* ASSIGNMENT: No pictures belong in the copy. Retype exactly, and only, the stretch of lines below from the one with "Lana Lee (44, 497)" through the one with "Retour en haut (379, 1823)".

Stored items

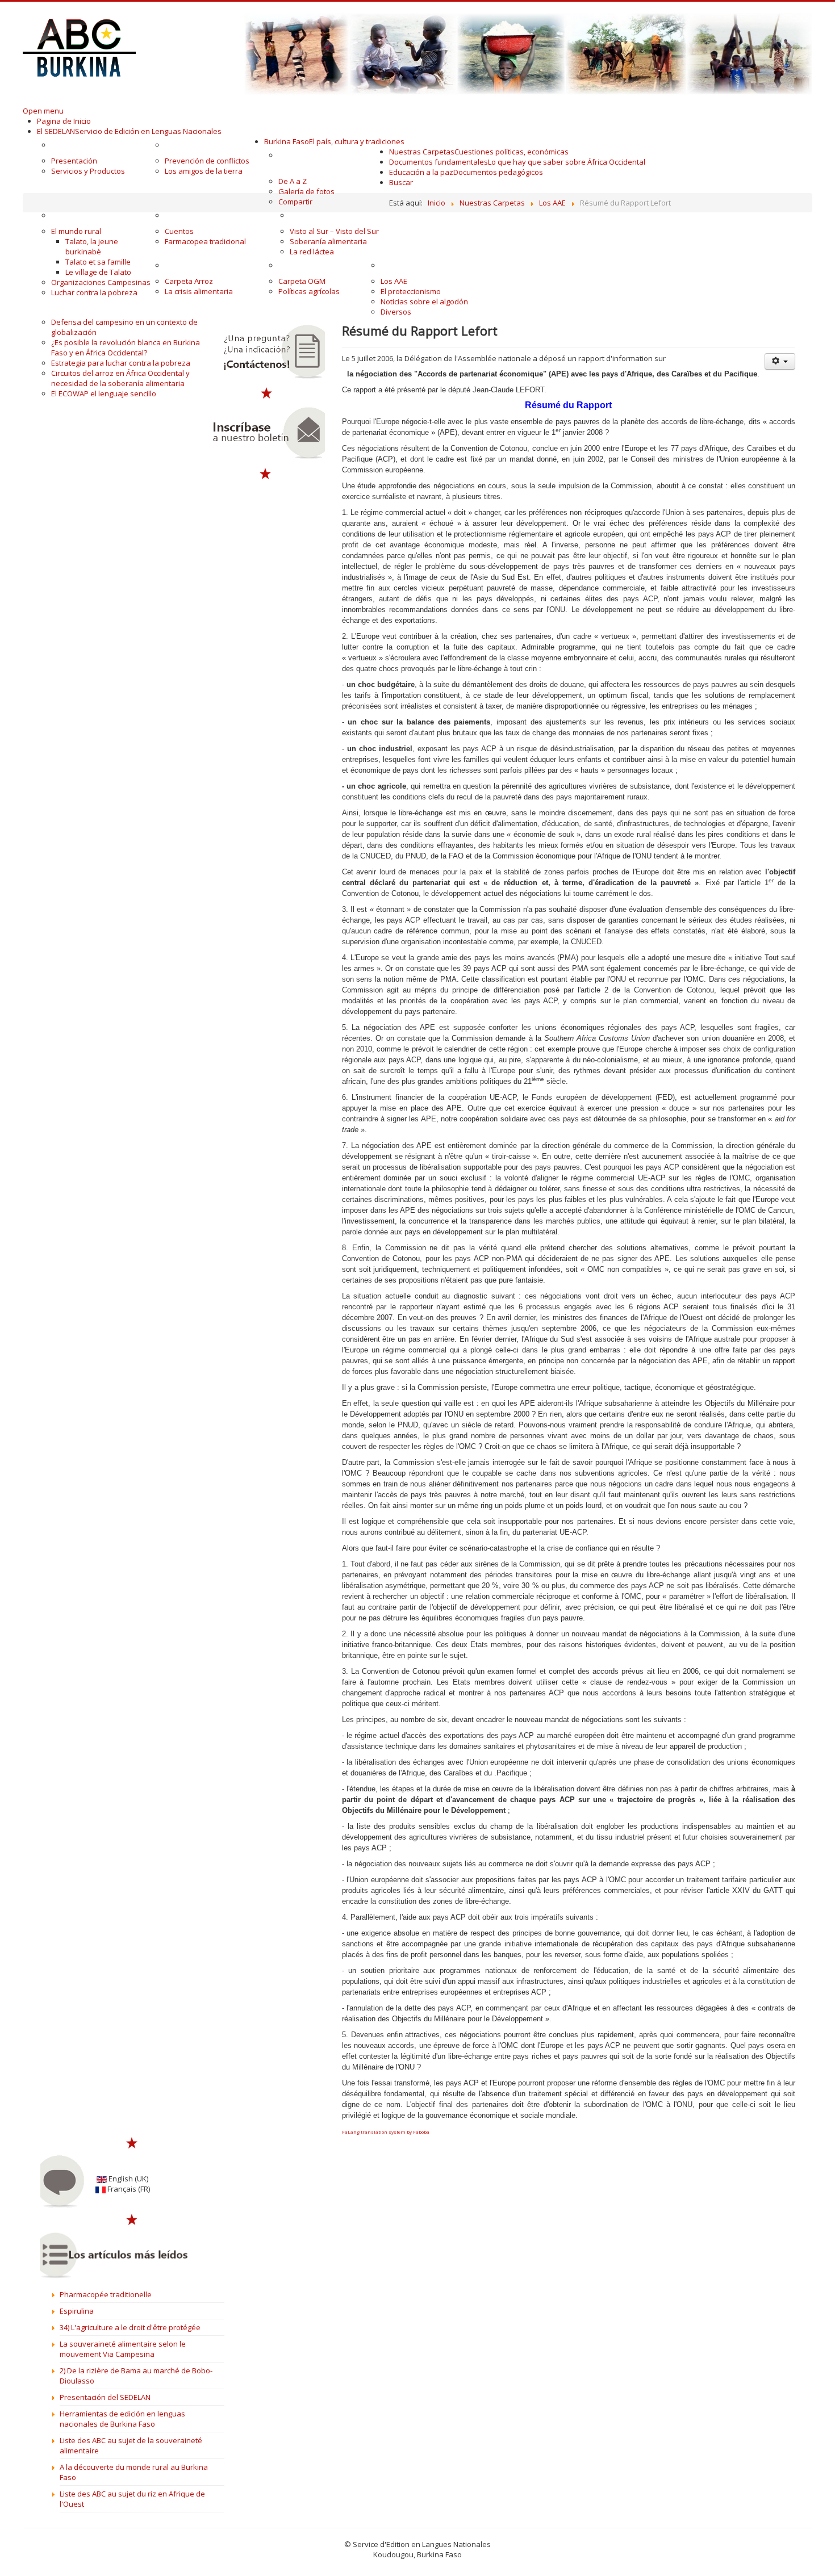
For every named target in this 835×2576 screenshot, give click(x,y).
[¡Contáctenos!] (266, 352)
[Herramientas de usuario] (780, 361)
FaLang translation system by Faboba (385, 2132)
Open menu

==

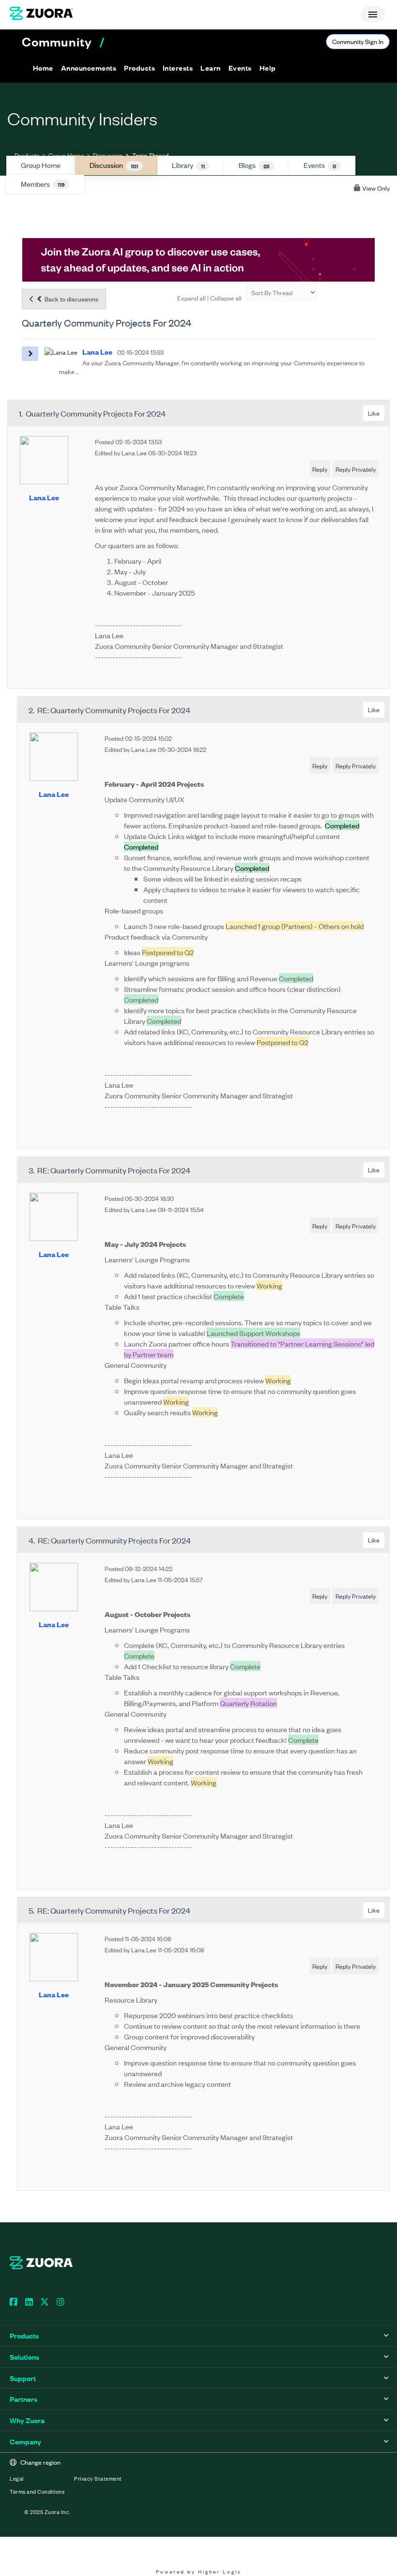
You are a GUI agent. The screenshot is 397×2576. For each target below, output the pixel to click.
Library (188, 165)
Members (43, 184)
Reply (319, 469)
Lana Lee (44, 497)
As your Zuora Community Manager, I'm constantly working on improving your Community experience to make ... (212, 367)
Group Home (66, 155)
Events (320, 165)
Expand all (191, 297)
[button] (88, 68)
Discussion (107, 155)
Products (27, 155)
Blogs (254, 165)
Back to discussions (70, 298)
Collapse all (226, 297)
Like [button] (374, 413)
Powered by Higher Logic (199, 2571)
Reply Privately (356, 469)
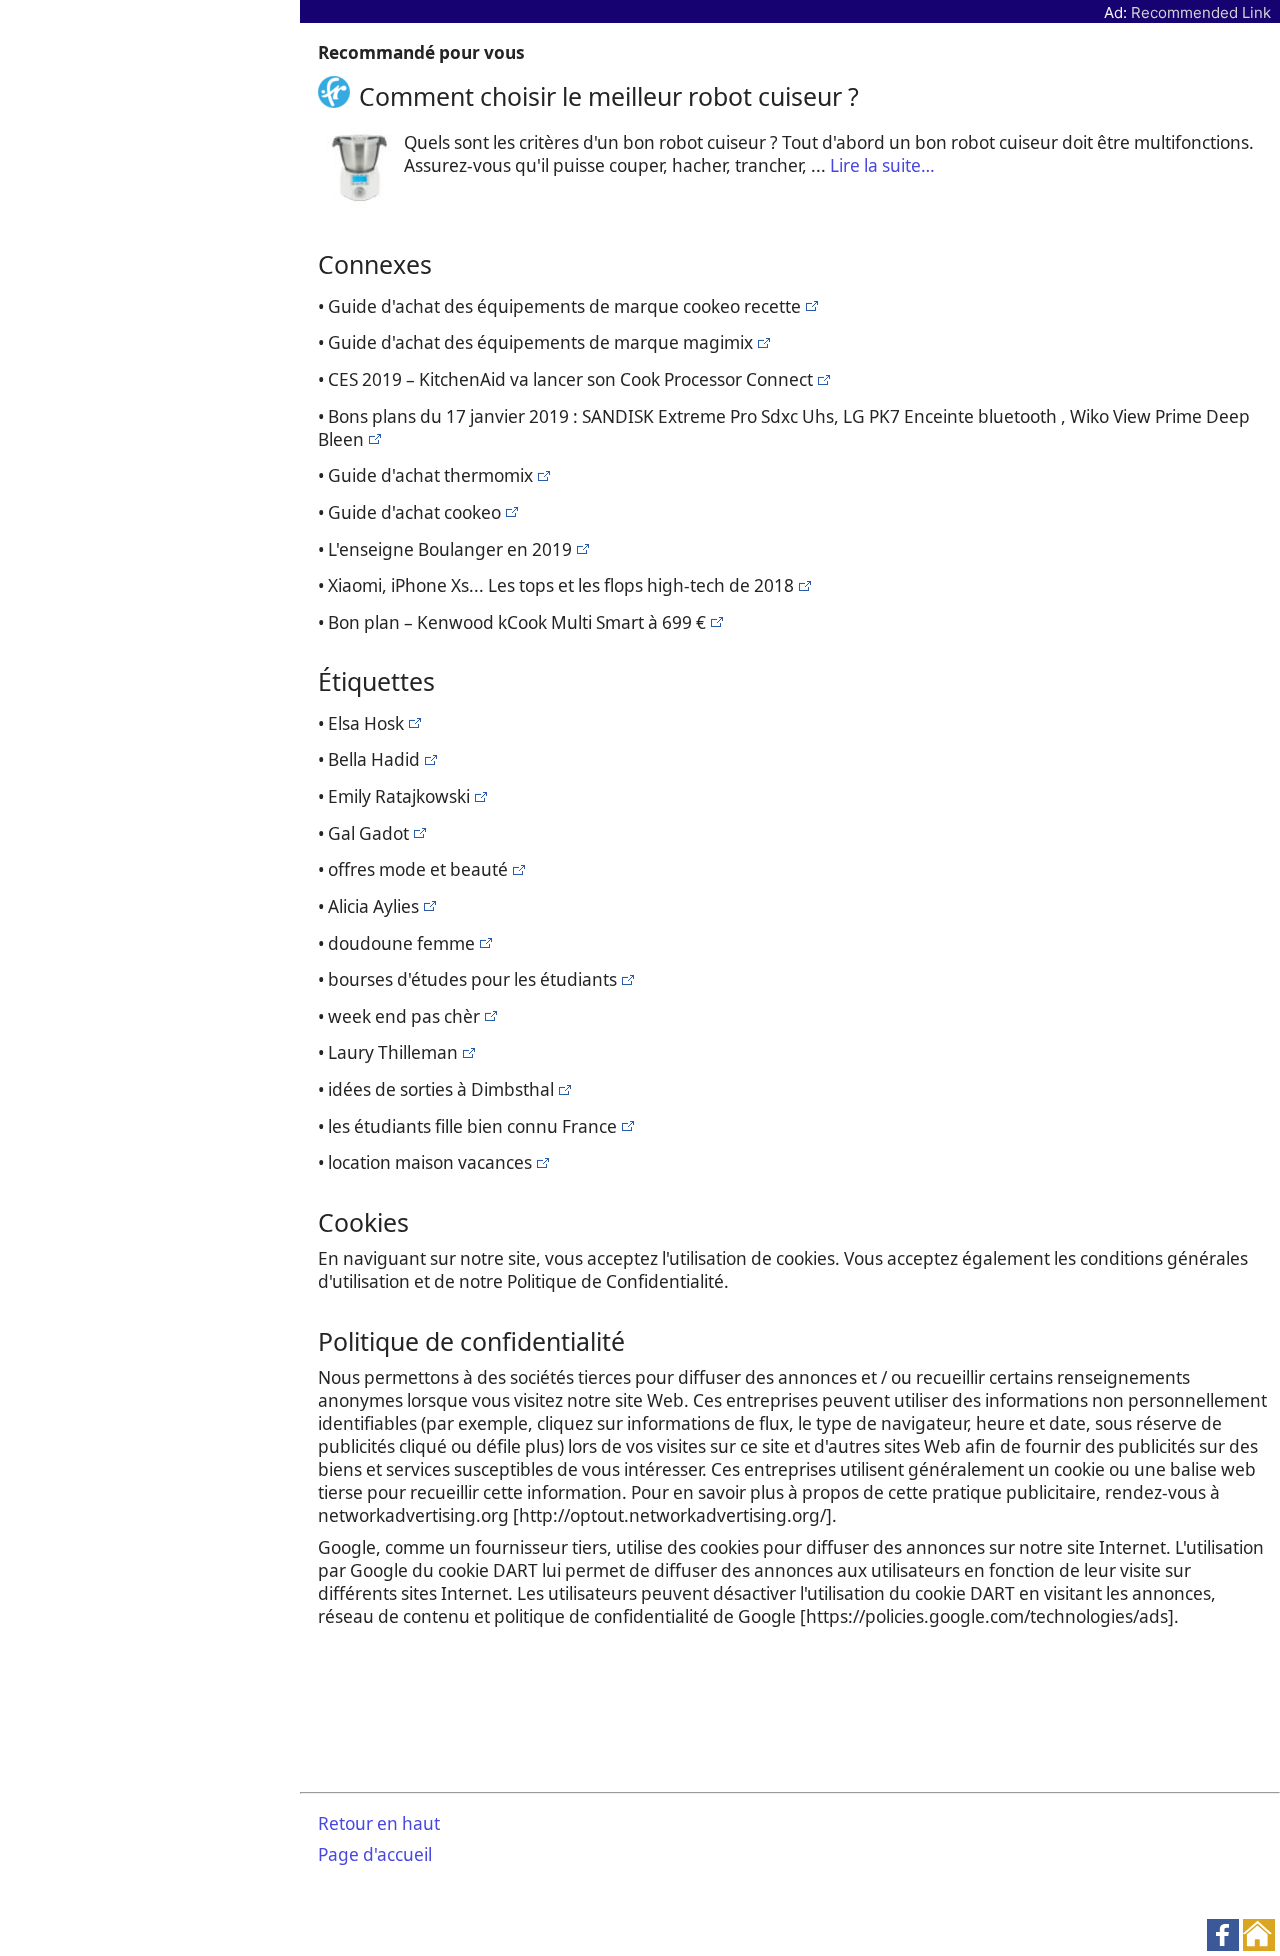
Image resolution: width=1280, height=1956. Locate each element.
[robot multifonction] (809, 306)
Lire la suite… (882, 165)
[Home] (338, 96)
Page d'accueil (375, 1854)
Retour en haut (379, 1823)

* REPLY TO THE EXERCISE:
Lana Lee (44, 497)
As your Zuora Community Manager, I'm constantly working on improving your Community experience to make ... (212, 367)
Group Home (66, 155)
Events (320, 165)
Expand all (191, 297)
[button] (88, 68)
Discussion (107, 155)
Products (27, 155)
Blogs (254, 165)
Back to discussions (70, 298)
Collapse all (226, 297)
Like [button] (374, 413)
Powered by Higher Logic (199, 2571)
Reply Privately (356, 469)
Image resolution: width=1280, height=1956. Locate each element.
[robot multifonction] (809, 306)
Lire la suite… (882, 165)
[Home] (338, 96)
Page d'accueil (375, 1854)
Retour en haut (379, 1823)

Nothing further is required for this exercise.